14人の人質は何度かに分けて全員が開放され・・・そして銀行内には誰もいなくなった。
犯人さえも!
《チルドレン》
家裁調査官になった陣内とその後輩の武藤の物語。
ある日、武藤は万引犯の高校生とその父親の面接をした。
この親子関係には何か問題がある。
その問題とは何か?
後日、この少年は誘拐され・・・。
《レトリバー》
失恋した陣内と長瀬、長瀬の恋人・優子の物語。
舞台は仙台駅前。
陣内は、
「失恋した俺のために、今、この場所は時間が止まっている。

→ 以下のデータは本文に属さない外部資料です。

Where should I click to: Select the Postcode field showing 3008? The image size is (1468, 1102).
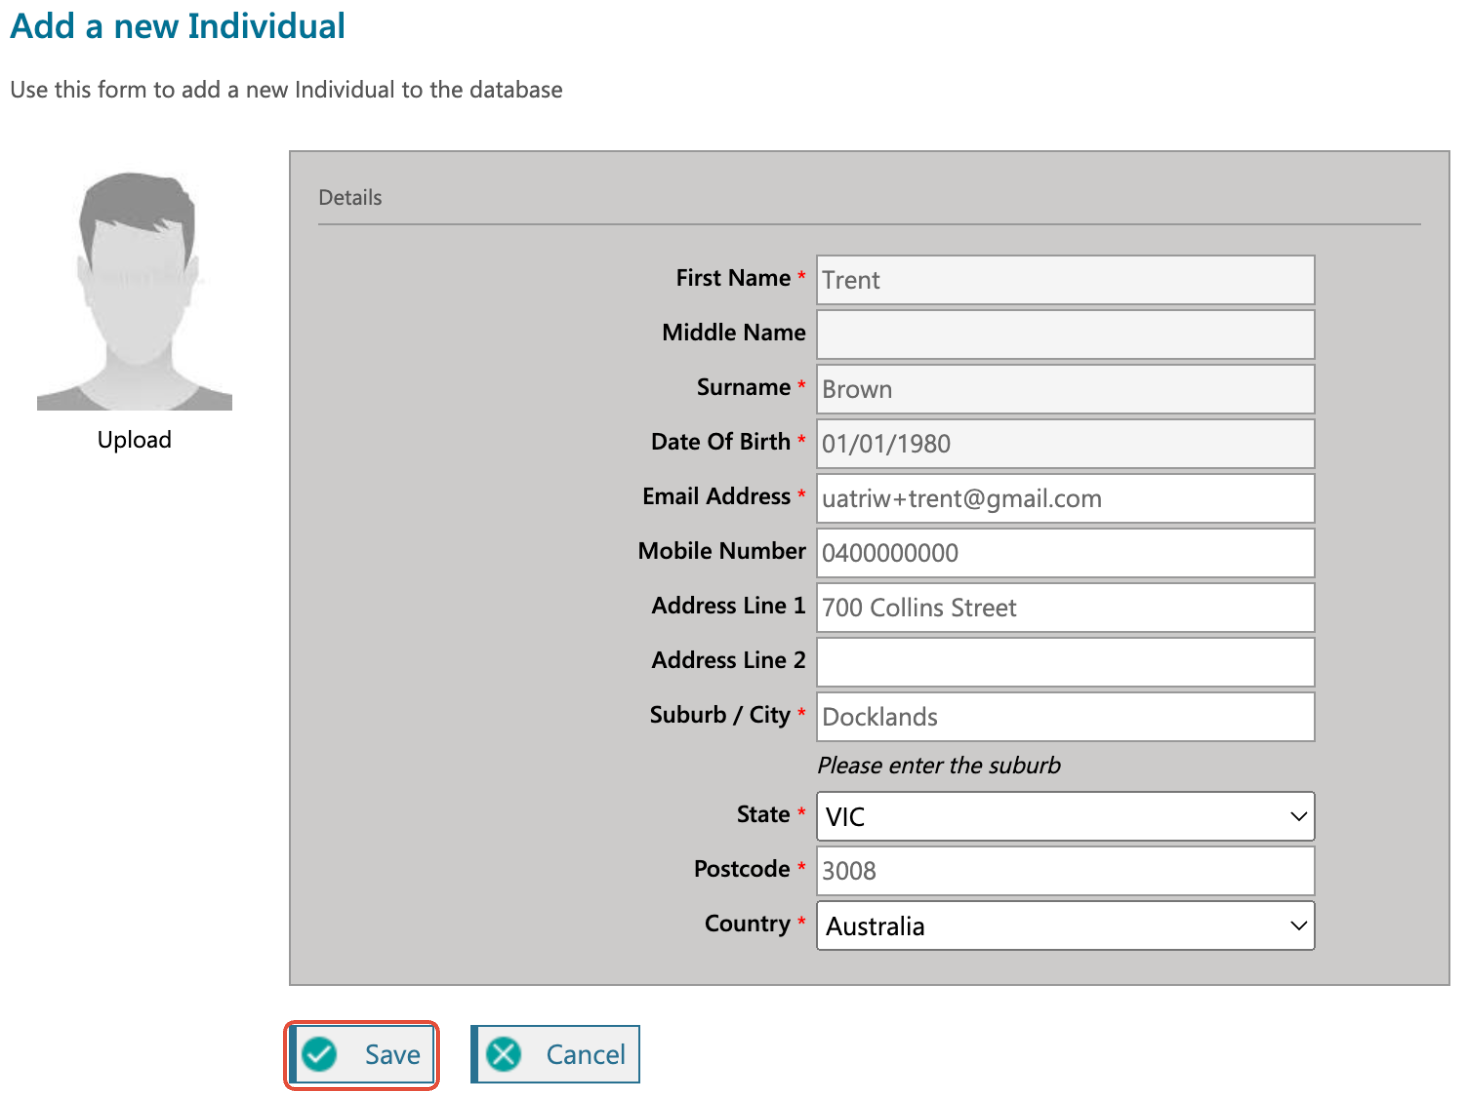tap(1064, 871)
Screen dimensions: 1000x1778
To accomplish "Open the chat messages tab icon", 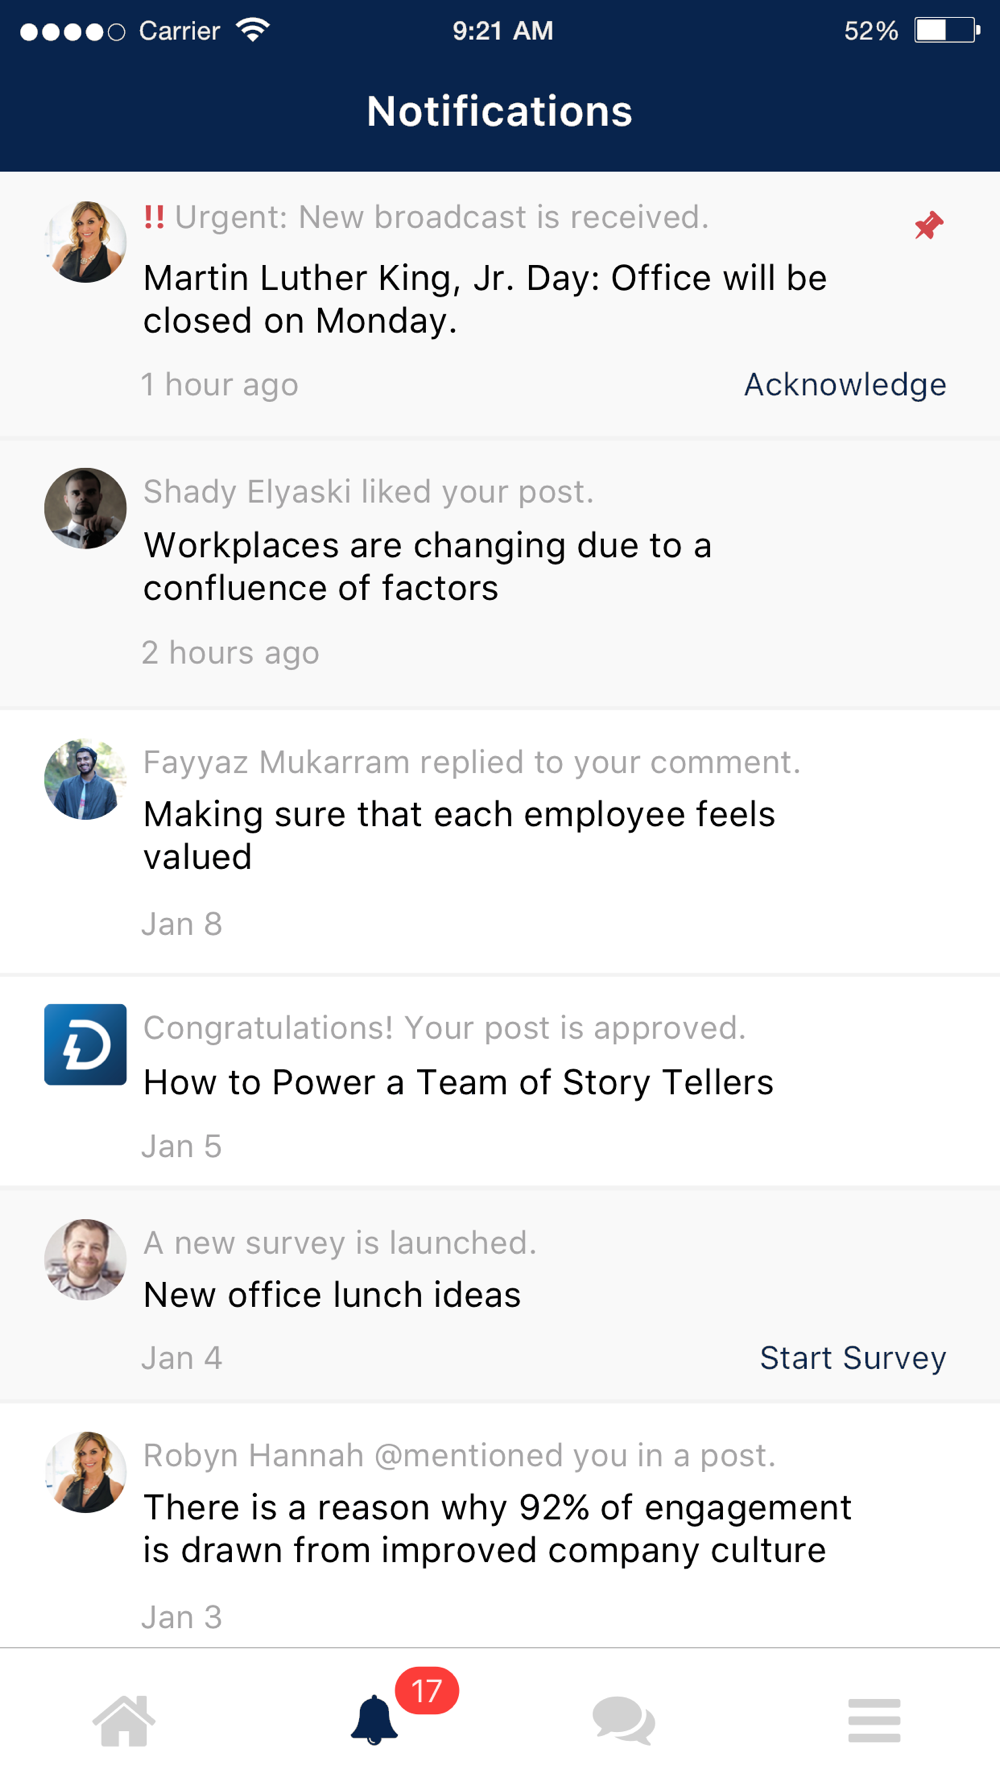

」
と言い出す。
恐喝、張り込み、少女売春を絡めた作品。
《チルドレンⅡ》
家裁調査官の陣内が試験観察中の少年・明。
彼は自分の父親のことを『いつもペコペコ頭を下げているダサいヤツ』と思っている。
陣内は彼なりのやり方で、そんな親子関係に『奇跡』を起こす。
《イン》
クマの着包みを着てバイト中の陣内の物語。
この短編の中で、陣内がいかにして自分の父親との関係を割り切ったかが明らかにされる。
伊坂幸太郎の小説には痛快な人物が登場する。
この本に登場する陣内という男も・・・
理屈にならない理屈で人を困らせる
『立ち向かうこと』が基本方針
逆さ吊りにしたら「失礼」と「無遠慮」が出てくる
根拠の無い断定をする
根拠の無い出鱈目な話をする
奇人変人の常識知らず
世の中の面倒なことを跳び越している
思い立ったら誰に予告することもなく、すぐさま行動する
何でもかんでも勝手に断定し、それが誤っていても間違いを認めない
意味不明で出鱈目な主張をする
自分の発言に責任を持たない
面倒くさがり
妙なたとえ話で相手を煙に巻く
陣内に太鼓判を押されると余計に不安になる
陣内が「絶対」というたびに絶対の価値は下落する
・・・と言った具合。
直情怪行、メチャクチャだ。
遠巻きに見ている分には面白いが、身近にいたら迷惑この上ない。
でもカッコいい!
真似したくなるけど、真似をしたら痛い目にあうだろうなぁ。